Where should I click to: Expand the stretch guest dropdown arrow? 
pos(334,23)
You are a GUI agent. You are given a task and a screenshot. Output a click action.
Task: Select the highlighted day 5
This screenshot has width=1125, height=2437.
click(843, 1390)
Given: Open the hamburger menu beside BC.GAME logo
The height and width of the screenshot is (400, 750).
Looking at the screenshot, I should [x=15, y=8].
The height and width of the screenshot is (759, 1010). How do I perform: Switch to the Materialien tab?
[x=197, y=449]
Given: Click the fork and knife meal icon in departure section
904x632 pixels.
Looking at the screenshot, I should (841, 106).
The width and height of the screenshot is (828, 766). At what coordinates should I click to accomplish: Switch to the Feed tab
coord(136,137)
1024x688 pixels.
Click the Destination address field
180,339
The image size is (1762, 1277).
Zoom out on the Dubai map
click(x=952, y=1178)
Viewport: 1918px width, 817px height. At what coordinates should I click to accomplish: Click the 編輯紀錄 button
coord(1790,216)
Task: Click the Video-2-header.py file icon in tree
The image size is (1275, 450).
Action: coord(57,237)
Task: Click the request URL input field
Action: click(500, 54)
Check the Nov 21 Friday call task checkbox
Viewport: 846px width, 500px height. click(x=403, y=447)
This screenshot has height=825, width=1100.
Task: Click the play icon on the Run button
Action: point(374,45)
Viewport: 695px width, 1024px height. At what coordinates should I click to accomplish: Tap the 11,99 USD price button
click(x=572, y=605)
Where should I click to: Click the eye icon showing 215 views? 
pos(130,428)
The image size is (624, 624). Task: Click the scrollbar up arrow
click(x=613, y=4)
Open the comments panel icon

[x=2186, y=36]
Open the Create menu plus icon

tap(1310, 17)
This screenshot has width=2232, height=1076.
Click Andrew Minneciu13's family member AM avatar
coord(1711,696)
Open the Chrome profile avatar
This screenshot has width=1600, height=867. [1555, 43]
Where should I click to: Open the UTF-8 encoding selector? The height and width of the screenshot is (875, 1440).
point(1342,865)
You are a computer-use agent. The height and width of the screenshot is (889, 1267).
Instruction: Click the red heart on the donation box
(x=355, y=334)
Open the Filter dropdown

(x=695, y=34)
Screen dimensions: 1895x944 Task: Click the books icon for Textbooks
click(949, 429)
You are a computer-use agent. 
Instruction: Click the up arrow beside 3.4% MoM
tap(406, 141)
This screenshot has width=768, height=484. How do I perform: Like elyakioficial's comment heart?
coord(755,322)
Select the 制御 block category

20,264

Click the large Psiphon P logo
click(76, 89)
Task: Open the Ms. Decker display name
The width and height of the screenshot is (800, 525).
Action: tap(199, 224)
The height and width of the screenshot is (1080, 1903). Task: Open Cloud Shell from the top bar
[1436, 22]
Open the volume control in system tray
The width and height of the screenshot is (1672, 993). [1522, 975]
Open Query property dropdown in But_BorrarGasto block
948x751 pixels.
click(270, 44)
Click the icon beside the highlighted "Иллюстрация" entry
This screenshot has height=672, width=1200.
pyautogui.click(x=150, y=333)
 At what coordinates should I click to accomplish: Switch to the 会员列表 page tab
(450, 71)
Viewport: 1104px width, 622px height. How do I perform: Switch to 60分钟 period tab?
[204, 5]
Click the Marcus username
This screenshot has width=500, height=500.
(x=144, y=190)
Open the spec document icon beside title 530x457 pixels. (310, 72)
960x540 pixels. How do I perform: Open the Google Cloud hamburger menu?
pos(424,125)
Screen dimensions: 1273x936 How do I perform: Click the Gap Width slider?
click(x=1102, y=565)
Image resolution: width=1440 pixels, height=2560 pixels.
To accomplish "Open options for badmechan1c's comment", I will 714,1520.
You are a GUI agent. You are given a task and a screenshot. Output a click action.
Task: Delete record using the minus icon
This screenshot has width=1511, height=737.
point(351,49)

· · · ·

> [ASSIGNED TASK]:
In full and without alteration, transcribe the listing above.

> [EXPECTED OUTPUT]:
Where should I click to: Expand the stretch guest dropdown arrow? 
pos(334,23)
You are a GUI agent. You are given a task and a screenshot. Output a click action.
Task: Select the highlighted day 5
This screenshot has width=1125, height=2437.
click(843, 1390)
Given: Open the hamburger menu beside BC.GAME logo
The height and width of the screenshot is (400, 750).
Looking at the screenshot, I should [x=15, y=8].
The height and width of the screenshot is (759, 1010). How do I perform: Switch to the Materialien tab?
[x=197, y=449]
Given: Click the fork and knife meal icon in departure section
904x632 pixels.
Looking at the screenshot, I should (841, 106).
The width and height of the screenshot is (828, 766). At what coordinates should I click to accomplish: Switch to the Feed tab
coord(136,137)
1024x688 pixels.
Click the Destination address field
180,339
The image size is (1762, 1277).
Zoom out on the Dubai map
click(x=952, y=1178)
Viewport: 1918px width, 817px height. At what coordinates should I click to accomplish: Click the 編輯紀錄 button
coord(1790,216)
Task: Click the Video-2-header.py file icon in tree
The image size is (1275, 450).
Action: coord(57,237)
Task: Click the request URL input field
Action: click(500, 54)
Check the Nov 21 Friday call task checkbox
Viewport: 846px width, 500px height. click(x=403, y=447)
This screenshot has height=825, width=1100.
Task: Click the play icon on the Run button
Action: point(374,45)
Viewport: 695px width, 1024px height. At what coordinates should I click to accomplish: Tap the 11,99 USD price button
click(x=572, y=605)
Where should I click to: Click the eye icon showing 215 views? 
pos(130,428)
The image size is (624, 624). Task: Click the scrollbar up arrow
click(x=613, y=4)
Open the comments panel icon

[x=2186, y=36]
Open the Create menu plus icon

tap(1310, 17)
This screenshot has width=2232, height=1076.
Click Andrew Minneciu13's family member AM avatar
coord(1711,696)
Open the Chrome profile avatar
This screenshot has width=1600, height=867. [1555, 43]
Where should I click to: Open the UTF-8 encoding selector? The height and width of the screenshot is (875, 1440).
point(1342,865)
You are a computer-use agent. The height and width of the screenshot is (889, 1267).
Instruction: Click the red heart on the donation box
(x=355, y=334)
Open the Filter dropdown

(x=695, y=34)
Screen dimensions: 1895x944 Task: Click the books icon for Textbooks
click(949, 429)
You are a computer-use agent. 
Instruction: Click the up arrow beside 3.4% MoM
tap(406, 141)
This screenshot has width=768, height=484. How do I perform: Like elyakioficial's comment heart?
coord(755,322)
Select the 制御 block category

20,264

Click the large Psiphon P logo
click(76, 89)
Task: Open the Ms. Decker display name
The width and height of the screenshot is (800, 525).
Action: tap(199, 224)
The height and width of the screenshot is (1080, 1903). Task: Open Cloud Shell from the top bar
[1436, 22]
Open the volume control in system tray
The width and height of the screenshot is (1672, 993). [1522, 975]
Open Query property dropdown in But_BorrarGasto block
948x751 pixels.
click(270, 44)
Click the icon beside the highlighted "Иллюстрация" entry
This screenshot has height=672, width=1200.
pyautogui.click(x=150, y=333)
 At what coordinates should I click to accomplish: Switch to the 会员列表 page tab
(450, 71)
Viewport: 1104px width, 622px height. How do I perform: Switch to 60分钟 period tab?
[204, 5]
Click the Marcus username
This screenshot has width=500, height=500.
(x=144, y=190)
Open the spec document icon beside title 530x457 pixels. (310, 72)
960x540 pixels. How do I perform: Open the Google Cloud hamburger menu?
pos(424,125)
Screen dimensions: 1273x936 How do I perform: Click the Gap Width slider?
click(x=1102, y=565)
Image resolution: width=1440 pixels, height=2560 pixels.
To accomplish "Open options for badmechan1c's comment", I will 714,1520.
You are a GUI agent. You are given a task and a screenshot. Output a click action.
Task: Delete record using the minus icon
This screenshot has width=1511, height=737.
point(351,49)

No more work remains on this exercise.